Something in the frank and noble bearing of the lad seemed to please the knightly stranger. He laid a friendly hand on Gaston's shoulder as the youth paced with springy strides beside him.

"I trow thou art a mettlesome knave, and I owe thee and thy brother something more than fair words for the service ye have rendered me this night. I have lost three or four of my followers by disease and accident since I left the shores of England. Boy, what sayest thou to taking service with me for a while – thou and thy brother likewise – and journeying to fair England as two of my young esquires? I like you well, and in these days it is no small thing to rank in one's train those to whom the language of Gascony is familiar. I trow ye be able to speak the French tongue likewise, since ye be so ready with our foreign English?"

"Ay, we can both speak and understand it," answered Gaston, whose cheeks had crimsoned with eager delight; "but we speak English better. Good Sir, we could desire nothing better than to follow you to the world's end; but we have not been trained to the use of arms, nor to knightly exercises. I know not if we could make shift to please you, be our service never so faithful."

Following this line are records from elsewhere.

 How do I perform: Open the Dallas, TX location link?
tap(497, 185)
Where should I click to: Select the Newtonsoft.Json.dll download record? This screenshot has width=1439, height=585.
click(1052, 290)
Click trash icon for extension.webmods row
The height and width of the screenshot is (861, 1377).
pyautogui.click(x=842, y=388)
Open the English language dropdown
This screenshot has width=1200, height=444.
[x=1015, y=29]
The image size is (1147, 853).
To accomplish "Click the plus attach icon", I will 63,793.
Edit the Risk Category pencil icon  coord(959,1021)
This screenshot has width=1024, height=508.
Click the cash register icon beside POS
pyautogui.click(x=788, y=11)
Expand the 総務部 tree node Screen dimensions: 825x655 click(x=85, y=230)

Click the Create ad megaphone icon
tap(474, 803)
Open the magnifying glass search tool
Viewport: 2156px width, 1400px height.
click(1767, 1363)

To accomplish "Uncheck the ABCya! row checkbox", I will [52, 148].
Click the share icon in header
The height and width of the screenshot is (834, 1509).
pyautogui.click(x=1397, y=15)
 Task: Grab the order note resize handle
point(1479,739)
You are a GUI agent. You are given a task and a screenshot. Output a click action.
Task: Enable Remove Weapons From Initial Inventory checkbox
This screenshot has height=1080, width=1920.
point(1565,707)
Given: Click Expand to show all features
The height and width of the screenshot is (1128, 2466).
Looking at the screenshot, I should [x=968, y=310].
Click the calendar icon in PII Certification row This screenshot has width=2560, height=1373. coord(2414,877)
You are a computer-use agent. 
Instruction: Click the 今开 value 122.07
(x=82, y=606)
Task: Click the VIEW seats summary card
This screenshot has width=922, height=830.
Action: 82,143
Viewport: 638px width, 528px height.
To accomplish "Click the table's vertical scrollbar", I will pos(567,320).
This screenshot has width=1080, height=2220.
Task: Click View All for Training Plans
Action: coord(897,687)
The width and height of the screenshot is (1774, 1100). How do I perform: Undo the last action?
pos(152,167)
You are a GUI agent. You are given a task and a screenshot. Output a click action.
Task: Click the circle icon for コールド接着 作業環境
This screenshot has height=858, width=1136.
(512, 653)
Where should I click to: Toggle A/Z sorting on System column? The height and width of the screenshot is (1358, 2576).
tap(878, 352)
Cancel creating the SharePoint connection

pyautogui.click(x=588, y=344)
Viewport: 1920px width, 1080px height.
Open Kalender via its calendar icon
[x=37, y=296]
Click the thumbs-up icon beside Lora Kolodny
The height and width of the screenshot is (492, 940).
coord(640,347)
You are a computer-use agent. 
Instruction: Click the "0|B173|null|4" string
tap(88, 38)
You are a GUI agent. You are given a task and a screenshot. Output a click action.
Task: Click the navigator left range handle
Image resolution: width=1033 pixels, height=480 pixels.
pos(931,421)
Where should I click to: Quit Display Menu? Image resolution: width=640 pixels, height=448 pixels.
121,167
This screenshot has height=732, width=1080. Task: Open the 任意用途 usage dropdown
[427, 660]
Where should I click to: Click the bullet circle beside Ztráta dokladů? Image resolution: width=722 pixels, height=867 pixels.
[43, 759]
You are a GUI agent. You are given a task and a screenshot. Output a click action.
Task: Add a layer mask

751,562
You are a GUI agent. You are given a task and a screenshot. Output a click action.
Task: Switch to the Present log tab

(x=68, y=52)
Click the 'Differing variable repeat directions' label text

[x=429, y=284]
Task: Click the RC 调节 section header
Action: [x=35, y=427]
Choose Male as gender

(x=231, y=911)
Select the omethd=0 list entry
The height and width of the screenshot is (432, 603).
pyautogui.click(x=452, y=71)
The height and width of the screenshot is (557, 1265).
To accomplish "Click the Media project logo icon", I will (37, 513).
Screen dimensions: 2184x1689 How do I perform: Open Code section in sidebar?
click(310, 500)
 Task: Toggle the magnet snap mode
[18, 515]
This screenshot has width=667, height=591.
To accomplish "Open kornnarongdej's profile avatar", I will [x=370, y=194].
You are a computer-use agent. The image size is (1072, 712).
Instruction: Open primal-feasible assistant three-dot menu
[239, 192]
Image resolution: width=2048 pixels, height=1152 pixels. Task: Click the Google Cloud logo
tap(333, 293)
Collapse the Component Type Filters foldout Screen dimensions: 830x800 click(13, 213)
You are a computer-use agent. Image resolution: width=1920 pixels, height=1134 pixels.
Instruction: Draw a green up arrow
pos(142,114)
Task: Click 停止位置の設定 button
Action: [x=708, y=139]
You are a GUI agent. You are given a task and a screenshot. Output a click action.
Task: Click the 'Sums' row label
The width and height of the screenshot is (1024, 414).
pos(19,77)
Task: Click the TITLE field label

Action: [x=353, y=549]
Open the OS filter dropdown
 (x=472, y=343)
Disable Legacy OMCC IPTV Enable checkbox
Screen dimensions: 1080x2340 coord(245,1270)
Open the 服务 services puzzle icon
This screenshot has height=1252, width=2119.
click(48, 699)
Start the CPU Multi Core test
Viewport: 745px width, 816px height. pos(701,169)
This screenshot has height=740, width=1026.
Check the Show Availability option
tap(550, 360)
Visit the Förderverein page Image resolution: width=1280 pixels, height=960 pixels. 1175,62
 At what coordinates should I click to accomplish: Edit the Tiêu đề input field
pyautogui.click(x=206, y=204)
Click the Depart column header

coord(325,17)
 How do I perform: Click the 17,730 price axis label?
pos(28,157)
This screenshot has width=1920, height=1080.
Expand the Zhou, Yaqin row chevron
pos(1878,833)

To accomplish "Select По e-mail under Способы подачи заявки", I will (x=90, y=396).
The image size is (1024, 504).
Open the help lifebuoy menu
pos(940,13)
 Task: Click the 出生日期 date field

"In such a case as that, sure I should be a hard master to please," returned the other, and Gaston knew from his voice that he was smiling. "But we need not settle it all out here in this dark wood. You must wait awhile to see what manner of man it is you speak of serving. And you may at least be my companions of voyage across the sea, though once on English shores you shall please yourselves whether or not you serve me farther. As for my name, it is James Audley, and I am one of the King's knights. I am now bound for Windsor – thou hast doubtless heard of Windsor, the mighty fortress where the King holds his Court many a time and oft. Well, it hath pleased his Majesty of late to strive to bring back those days of chivalry of which our bards sing and of which we hear from ancient legend – days that seem to be fast slipping away, and which it grieves our most excellent King to see die out in his time. Hast heard, boy, of the great King Arthur of whom men wrote and sung in days gone by? Has his fame reached as far as thy Gascon home?"

"Yea, verily," answered Gaston eagerly. "Our mother in long-past days would speak to us of that great King, and of his knights, and of the Round Table at which they sat together, their King in their midst – "

"Ay, truly thou knowest well the tale, and it is of this same Round Table I would speak. The King has thought good to hold such a Round Table himself, and has sent forth messages to numbers of his knights to hold themselves in readiness to attend it early in the year which will soon be upon us. Men say that he is building a wondrous round tower at his fortress of Windsor, wherein his Round Table will be placed and the feast celebrated. I know not with what truth they rumour this, but it is like enough, for his Majesty hath the love of his people and a kingly mind; and what he purposes he makes shift to carry out, and that right speedily. But be that as it may, there is no mistaking his royal summons to his Round Table, and I am hastening back across the water to be at Windsor on the appointed day; and if it will pleasure you twain to journey thither with me, I trow you will see things the like of which you have never dreamed before; and sure a better fashion of entering life could scarce be found than to follow one of the King's knights to one of the fairest assemblies of chivalry that the world has ever locked upon."

And indeed Gaston thought so too. His breath was taken away by the prospect. He was dazzled by the very thought of such a thing, and his words of eager thanks were spoken with the falterings of strong emotion.

The road had widened out here, and the travellers had got free of the forest. Lights sparkled pleasantly in front of them, and Raymond had come up in time to hear the offer just made. The eager delight of the two lads seemed to please the brave Sir James, who was not much more than a youth himself, as we should reckon things now, though four-and-twenty appeared a more advanced age then.